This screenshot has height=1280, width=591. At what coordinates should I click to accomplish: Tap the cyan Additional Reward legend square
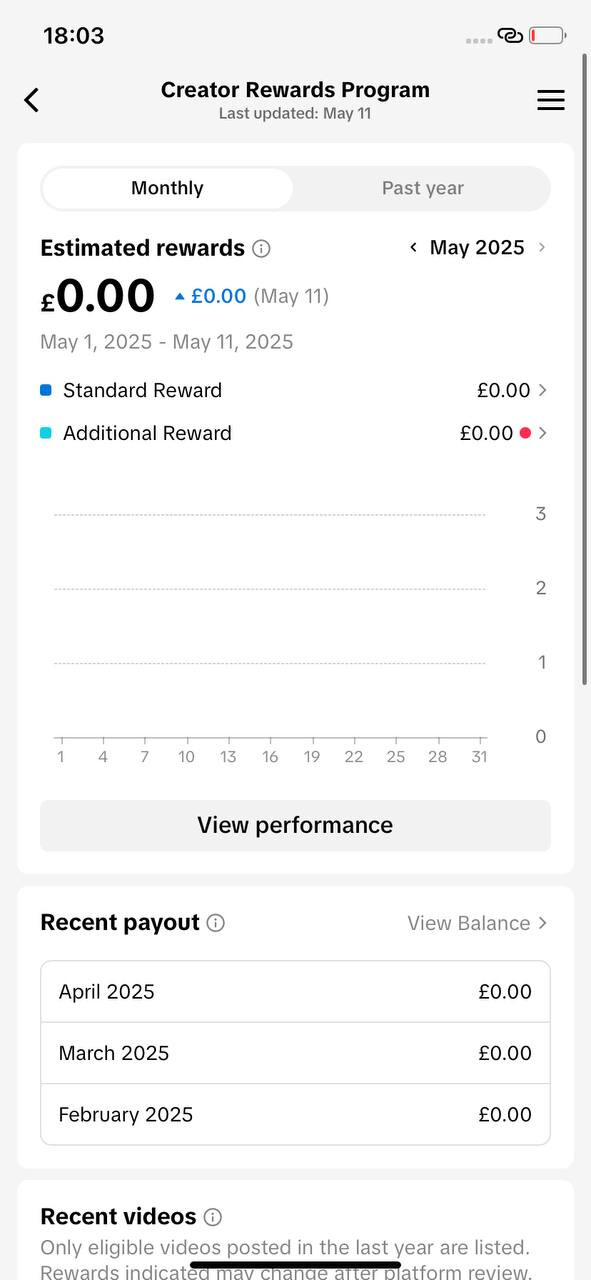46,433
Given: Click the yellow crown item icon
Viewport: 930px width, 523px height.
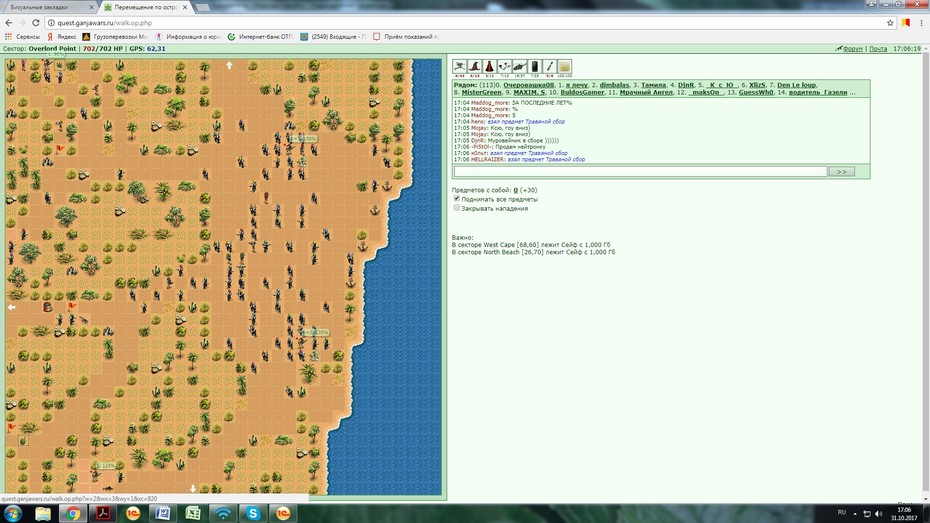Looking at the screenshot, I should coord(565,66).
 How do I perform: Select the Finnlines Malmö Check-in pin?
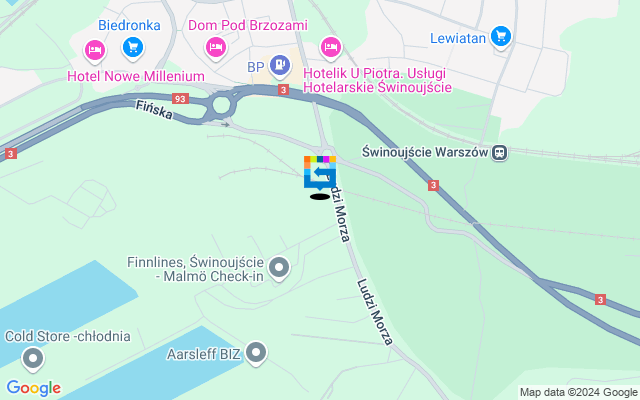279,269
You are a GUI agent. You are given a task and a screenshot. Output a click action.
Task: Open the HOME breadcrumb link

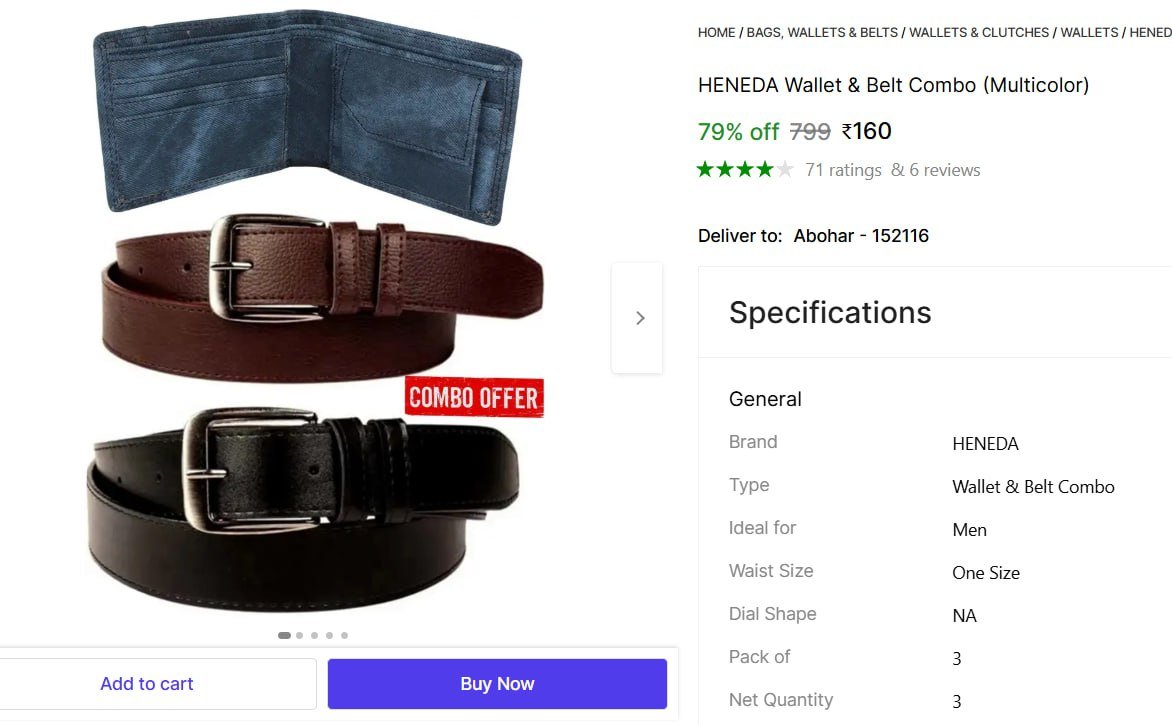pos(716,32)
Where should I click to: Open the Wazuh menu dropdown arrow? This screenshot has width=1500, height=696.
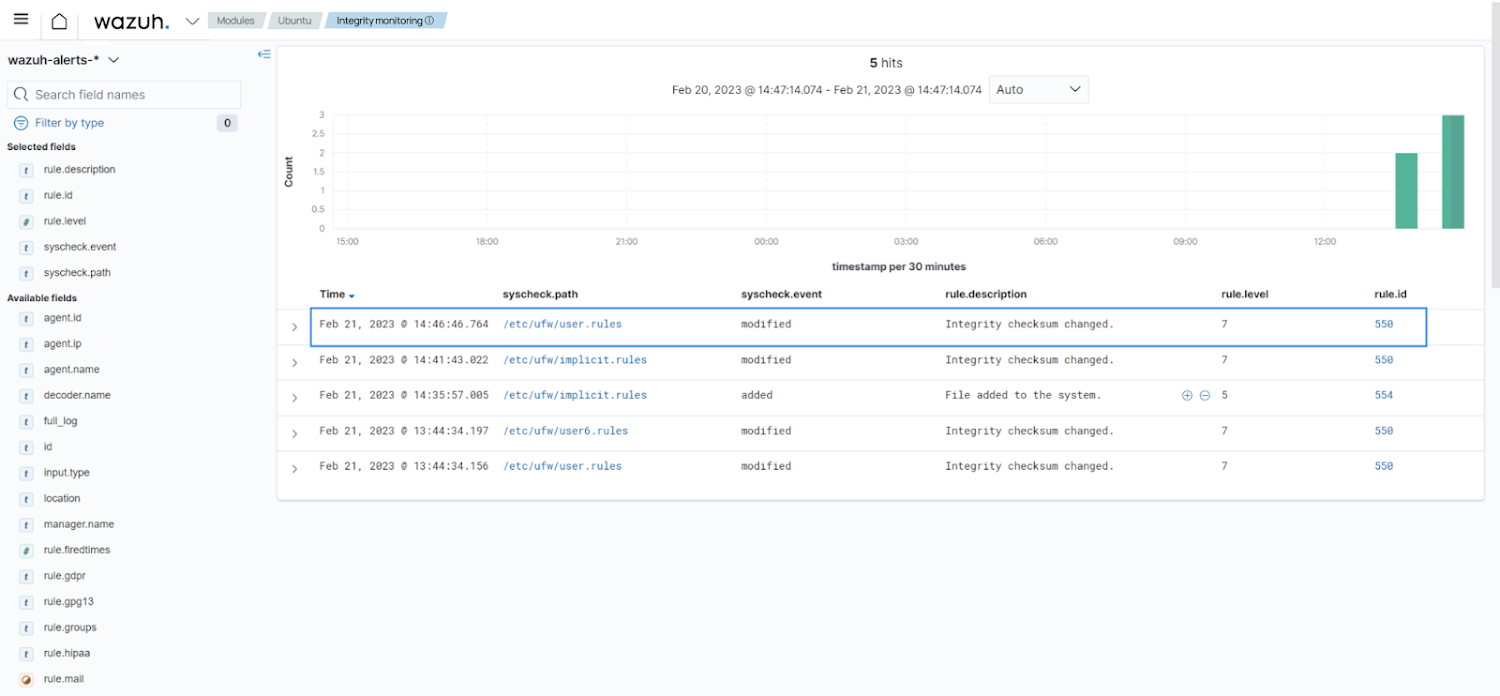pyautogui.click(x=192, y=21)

§ §

What is needed
Quote all the records verbatim, dropping any pictures from your copy.

Response to the exercise
This screenshot has height=1280, width=591. At what coordinates should I click to accomplish: Tap the cyan Additional Reward legend square
46,433
Given: Click the yellow crown item icon
Viewport: 930px width, 523px height.
Looking at the screenshot, I should coord(565,66).
 How do I perform: Select the Finnlines Malmö Check-in pin?
279,269
You are a GUI agent. You are given a task and a screenshot. Output a click action.
Task: Open the HOME breadcrumb link

pos(716,32)
Where should I click to: Open the Wazuh menu dropdown arrow? This screenshot has width=1500, height=696.
pyautogui.click(x=192, y=21)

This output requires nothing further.